BACKGROUND Hepatitis B virus (HBV) is a major global health threat, with chronic infection affecting 300 million people and causing 800,000 annual deaths from complications like cirrhosis and hepatocellular carcinoma, while nucleoside analogs (NAs)—key antiviral therapies—cannot eliminate covalently closed circular DNA (cccDNA) and require long-term use with varying safety profiles. HBV-encoded microRNA-3 (HBV-miR-3), a functionally diverse viral miRNA linked to viral replication, immune evasion, and carcinogenesis with predictive value for pegylated interferon-α efficacy, has an unexplored role in evaluating NA therapy. AIM To investigate the predictive significance and advantages of HBV-miR-3 levels for NA therapeutic efficacy through a randomized clinical trial of patients receiving long-term NA therapy. METHODS This registered randomized trial (NCT03903796) included 53 adults with chronic HBV infection (HBsAg-positive ≥6 months, HBV DNA ≥2×10⁴ IU/mL) without concurrent infections or advanced liver disease.

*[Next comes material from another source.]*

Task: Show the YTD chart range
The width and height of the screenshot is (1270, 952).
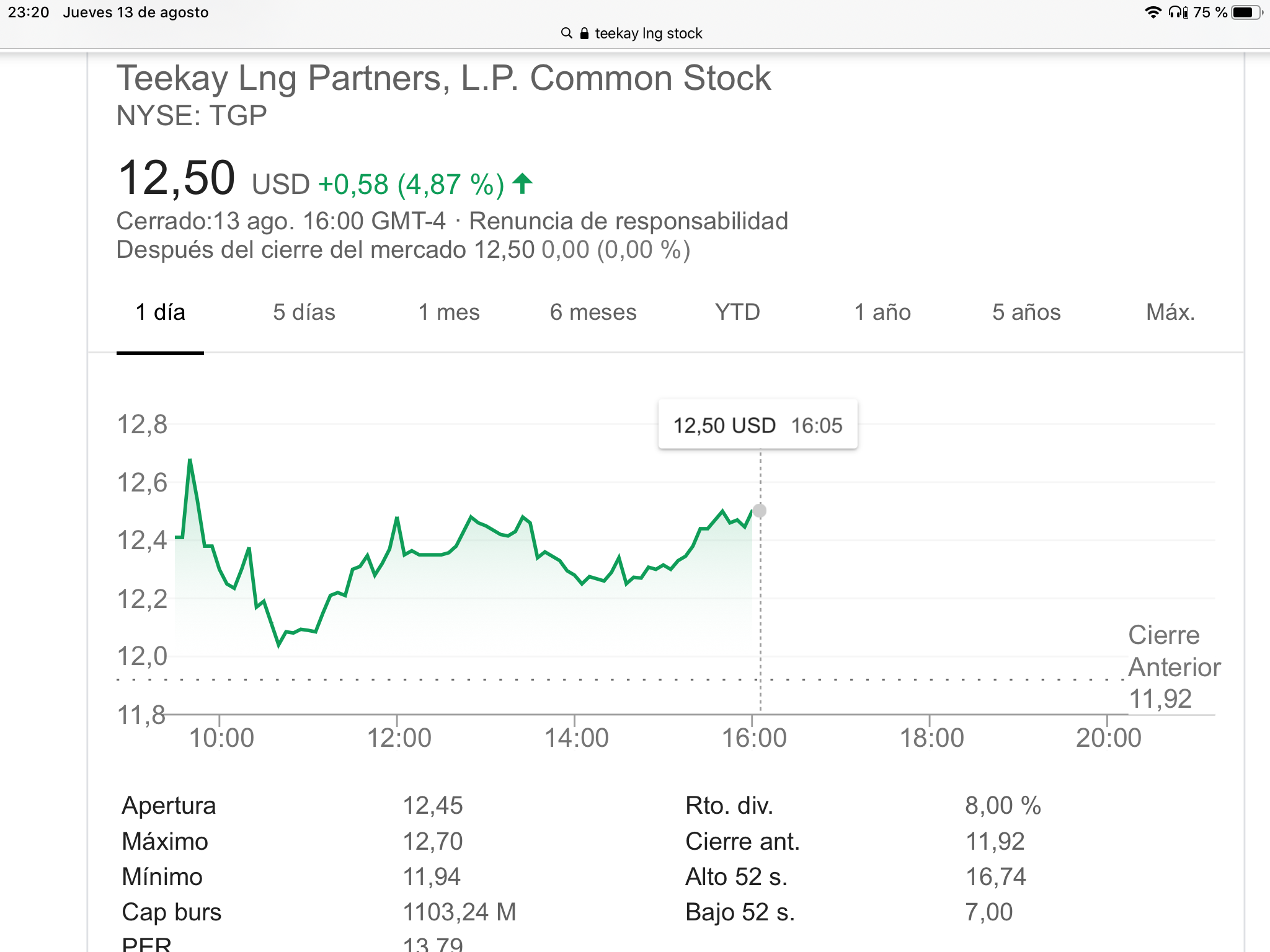Action: coord(737,312)
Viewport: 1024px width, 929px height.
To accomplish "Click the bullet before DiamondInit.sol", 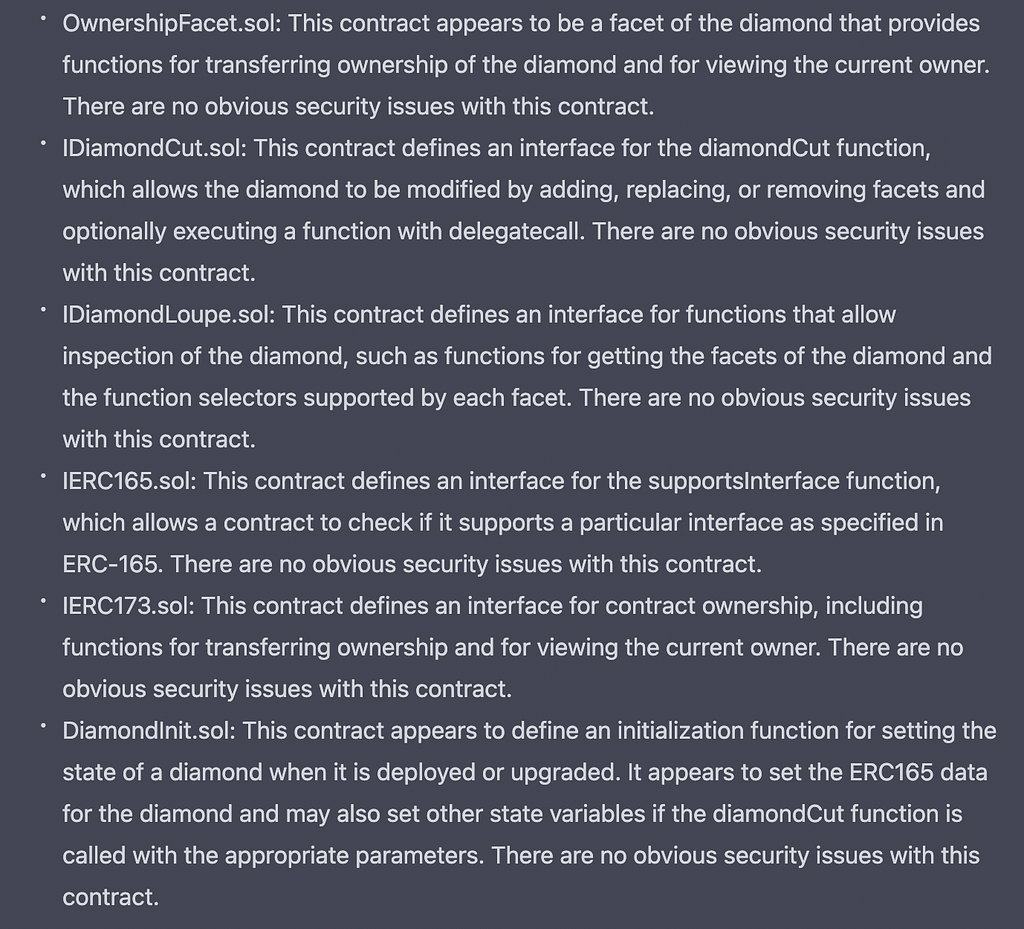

Patients were randomized 2:1 to TMF (25 mg/day) or TDF (300 mg/day) for 48 weeks, followed by TMF monotherapy up to week 144. Serum HBV-miR-3, HBV DNA, HBV RNA, HBsAg, and HBeAg were quantified using real-time PCR at baseline and follow-ups (weeks 12, 24, 48, 72, 96, 144). Statistical analyses included t-tests, ANOVA, correlation analyses, logistic regression, and receiver operating characteristic (ROC) curves to assess predictive performance. RESULTS Baseline characteristics were balanced between TMF and TDF groups. At week 48, patients with undetectable HBV DNA (DNA-negative group) had significantly lower baseline HBV-miR-3, HBV DNA, HBV RNA, and HBeAg levels, and were older, compared to the DNA-positive group. Over 144 weeks, HBV-miR-3, HBV DNA, HBV RNA, HBsAg, and HBeAg declined more markedly in the DNA-negative group. HBV-miR-3 showed strong correlations with HBV DNA, HBV RNA, and HBeAg during early treatment (≤24 weeks). ROC analyses revealed HBV-miR-3 at baseline, week 12, and week 24 independently predicted week-48 HBV DNA negativity (positive predictive values [PPV] 74.5%, 73.3%, 77.1%, respectively), with performance comparable to HBV RNA and superior to HBsAg. Notably, combining HBV-miR-3 with HBV DNA yielded higher PPVs (up to 100% at week 12). CONCLUSION HBV-miR-3 is closely associated with HBV replication and serves as a robust predictor of HBV DNA virological response during NA therapy.